Dans les faits, les activités se déclinent en trois secteurs :

Celui de l’enfance où l’association intervient sur les activités périscolaires du territoire, mais aussi comme centre de loisirs et depuis cette année sur les fameux T.A.P (Temps d’accueils Périscolaires) mis en place lors la réforme des rythmes scolaires de Vincent Peillon, dont elle a récupéré la gestion en direct. « Le volet enfance représente un volume très important de nos activités mais ce n’est pas le seul » précise Jean Chausson.

« Nos activités de loisirs, autre grand secteur de Courteline, concernent aussi bien les enfants que les adolescents ou les adultes » précise-t-il en dressant une liste non exhaustive parmi la multitude des propositions allant des cours de langues, à ceux de danses, de la peinture, du soundpainting, du théâtre, du yoga… « Nos activités de loisirs sont réputées de qualité, c’est une de nos marques de fabrique ».

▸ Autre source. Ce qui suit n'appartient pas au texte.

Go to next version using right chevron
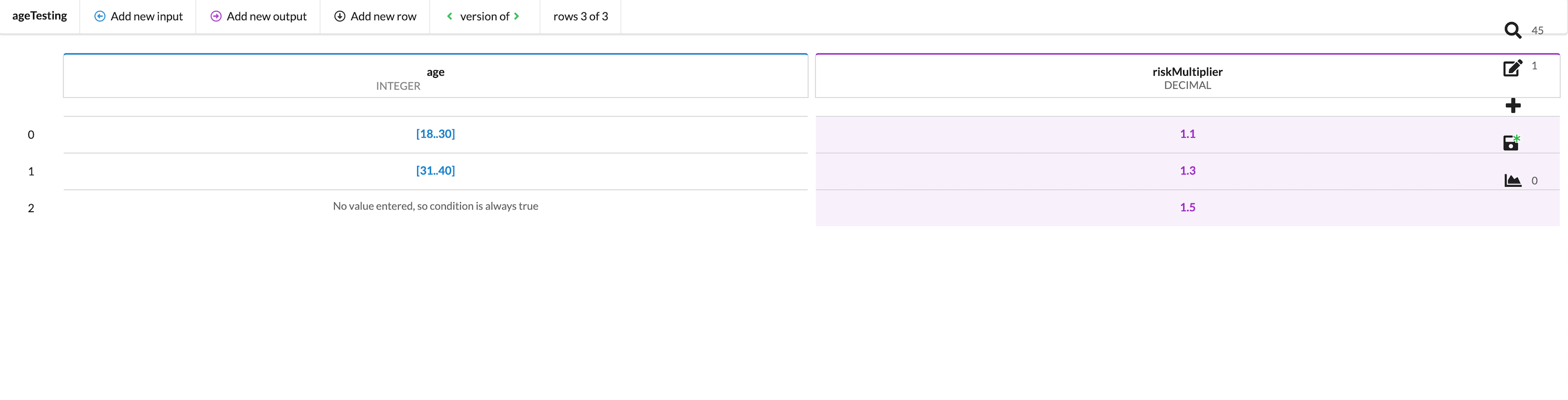1568x400 pixels. [517, 17]
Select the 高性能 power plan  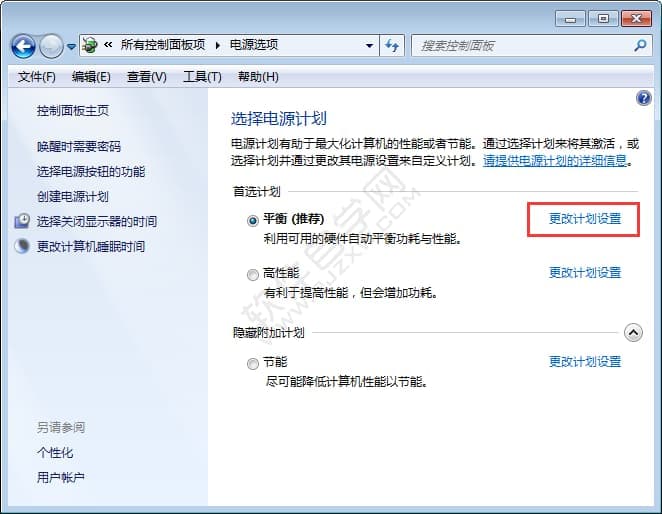click(252, 274)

Un volet social primordial

Un centre socioculturel c’est bien sûr plus que ces deux premiers secteurs et le troisième volet, la partie sociale, a une importance primordiale dans un territoire comme celui géré par l’association Courteline. Là encore ce serait fastidieux de décrire l’ensemble des actions portées par le centre socioculturel. Le constat effectué par Jean Chausson sur cette partie confirme la difficulté d’appréhension de ces quartiers en raison des différentes catégories de populations y résidant : « Dans ce territoire, il y a des familles aisées mais aussi des familles en grande précarité » précise le directeur. « Cette hétérogénéité est une richesse, mais elle demande à ce qu’on s’adapte pour convenir à tout type de population ».

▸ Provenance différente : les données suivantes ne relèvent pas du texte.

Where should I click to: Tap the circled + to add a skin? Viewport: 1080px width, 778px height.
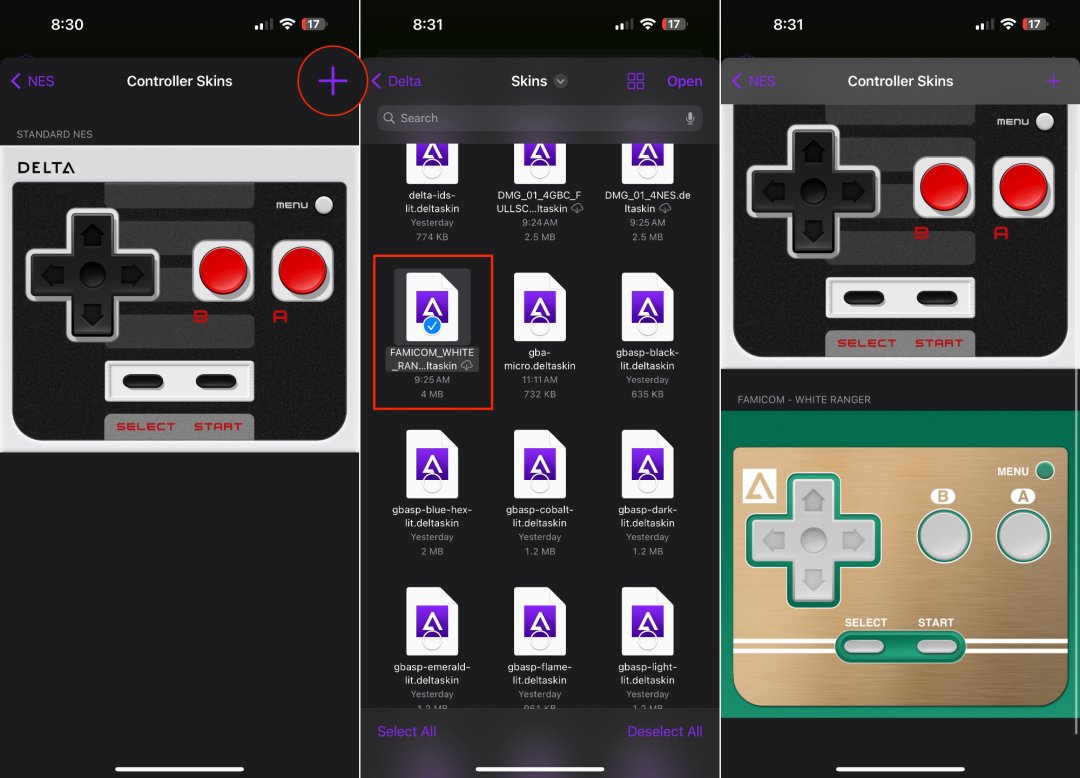click(331, 81)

« De plus, il y a une multiplicité de sous-quartiers », poursuit-il. Parmi ces sous-ensembles, le quartier des Bords de Loire nécessite un regard particulier. Cette partie du territoire géré par Courteline vient en effet d’être classé quartier prioritaire par l’Etat dans le cadre de la nouvelle politique de la ville : « C’est le troisième quartier le plus pauvre en termes de revenus de la ville de Tours ». Pour répondre aux besoins de cette partie de la population, une antenne sociale dispose de ses propres locaux, Boulevard Preuilly. Les populations désireuses peuvent y trouver un point relais/informations avec la présence d’un conseiller en insertion professionnelle, mais aussi des accompagnements individuels ou collectifs. « Nous touchons beaucoup de personnes isolées, la création de lien social est indispensable à notre travail » expliquent Jean Chausson et Romain Ménage.

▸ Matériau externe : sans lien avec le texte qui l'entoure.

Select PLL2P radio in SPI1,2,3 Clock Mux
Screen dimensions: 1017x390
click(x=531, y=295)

Un lien social formalisé également par des actions simples au premier abord mais pour le moins importantes comme les bibliothèques de rue qui se déroulent tous les mercredis après-midi. Un dispositif qui permet « d’apporter les livres en bas des immeubles ». A noter également la création d’un jardin autogéré par ses usagers pour permettre à ceux qui ne peuvent pas forcément « de bien manger ». Un espace public numérique est également présent pour limiter la fracture numérique, « un véritable problème aujourd’hui » note le directeur. L’action sociale est également tournée vers les jeunes avec la présence d’un point infos jeunesse où les jeunes adultes peuvent être aidés pour des recherches de stages ou de jobs, mais aussi dans la rédaction de CV ou lettres de motivation. Autant d’exemples d’activités qui permettent de lutter contre l’isolement ainsi que de limiter certaines formes d’inégalités.

Autant d’activités qui sont pourtant parfois méconnues. « L’une des spécificités de ce territoire est que 60% de la population a changé depuis quatre ans. Cela nous oblige à redoubler d’efforts dans notre communication pour faire connaitre l’ensemble de nos activités » raconte Jean Chausson. « Certains habitants se sentent parfois éloignés, il y a une méconnaissance du tissu associatif en général ». Un constat qui a conduit les associations du quartier « Bords de Loire », dont Courteline, à se réunir vendredi 25 septembre sur le parvis du site Mame pour se faire connaître des habitants.

Un degré en plus :

A découvrir samedi 26 septembre, le projet « Carnet de Ville des Bords de Loire » de l’association Ecopia. Vous pourrez voir les dessins sur le quartier réalisés pendant trois mois par Jonathan Wable. Un évènement auquel 37° s’associe par le biais d’une conférence-balade sur l’histoire de cette partie de Tours.